Many white-collar crimes require a certain level of intent for the conduct to be illegal. Generally, people can act with 4 different levels of purpose:
Lots of financial crime statutes require the defendant to act intentionally, often to defraud someone. The federal crime of embezzlement (18 U.S.C. § 666(a)(1)(A)) is a good example. According to federal appellate courts, one of the elements of the crime of embezzlement is that the defendant must have acted with the intent to deprive the owner of the use of his or her property (U.S. v. May, 625 F.2d 186 (8th Cir. 1980)).
It is up to law enforcement to prove, beyond a reasonable doubt, that the defendant acted with the requisite level of intent.

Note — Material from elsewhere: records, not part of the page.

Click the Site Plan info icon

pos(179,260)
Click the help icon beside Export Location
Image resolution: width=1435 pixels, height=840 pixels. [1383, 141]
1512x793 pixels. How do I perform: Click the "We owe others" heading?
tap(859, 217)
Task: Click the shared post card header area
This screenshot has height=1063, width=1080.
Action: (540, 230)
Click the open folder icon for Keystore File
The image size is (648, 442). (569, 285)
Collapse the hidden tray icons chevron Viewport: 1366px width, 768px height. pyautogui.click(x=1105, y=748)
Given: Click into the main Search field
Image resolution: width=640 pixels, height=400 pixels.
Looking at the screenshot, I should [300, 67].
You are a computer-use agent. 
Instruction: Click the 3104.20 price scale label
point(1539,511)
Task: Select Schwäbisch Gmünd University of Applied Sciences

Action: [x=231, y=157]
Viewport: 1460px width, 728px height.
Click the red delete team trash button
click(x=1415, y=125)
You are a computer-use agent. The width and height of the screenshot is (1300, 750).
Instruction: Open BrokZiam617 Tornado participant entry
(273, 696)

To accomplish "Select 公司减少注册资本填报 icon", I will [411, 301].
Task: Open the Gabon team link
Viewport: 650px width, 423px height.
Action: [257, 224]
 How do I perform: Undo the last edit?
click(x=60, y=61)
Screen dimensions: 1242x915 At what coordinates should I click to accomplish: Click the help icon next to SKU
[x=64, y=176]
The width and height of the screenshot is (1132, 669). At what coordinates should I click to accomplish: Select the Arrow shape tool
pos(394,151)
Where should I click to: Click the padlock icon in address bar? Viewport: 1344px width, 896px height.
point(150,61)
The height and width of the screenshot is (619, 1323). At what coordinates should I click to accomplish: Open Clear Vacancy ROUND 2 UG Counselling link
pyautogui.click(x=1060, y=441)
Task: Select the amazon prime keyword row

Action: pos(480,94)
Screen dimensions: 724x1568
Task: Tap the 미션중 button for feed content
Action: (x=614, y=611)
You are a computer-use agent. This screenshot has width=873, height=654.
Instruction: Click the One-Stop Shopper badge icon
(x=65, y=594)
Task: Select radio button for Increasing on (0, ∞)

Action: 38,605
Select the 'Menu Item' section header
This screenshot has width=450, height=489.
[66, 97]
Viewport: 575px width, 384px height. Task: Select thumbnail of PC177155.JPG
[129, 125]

They often do this through circumstantial evidence that suggests but does not directly prove that the defendant was acting for some intentional purpose. Challenging that evidence can make for a strong defense.
But not always. Some federal white-collar offenses do not require proof of intent for sanctions to be imposed. For example, the federal False Claims Act (31 U.S.C. §§ 3729 – 3733) imposes civil penalties for inadvertent or even accidental conduct.
Illegal Search or Seizure
The Fourth Amendment to the U.S. Constitution prohibits unreasonable searches and seizures by law enforcement. Entire books have been written about what amounts to a search or a seizure. Even more, it has been written about when a search or seizure is reasonable or not.
In the end, though, the result is the same. When New York law enforcement performs a search or seizes a person or property and that search or seizure is unreasonable, a white-collar defense attorney can get that evidence banned from the trial. This is called the exclusionary rule, and it penalizes law enforcement for violating the civil rights of a suspect or a criminal defendant.
In many cases, prosecutors who have had evidence excluded from the trial have no option but to drop the criminal case.
Another common legal defense in white-collar cases is entrapment.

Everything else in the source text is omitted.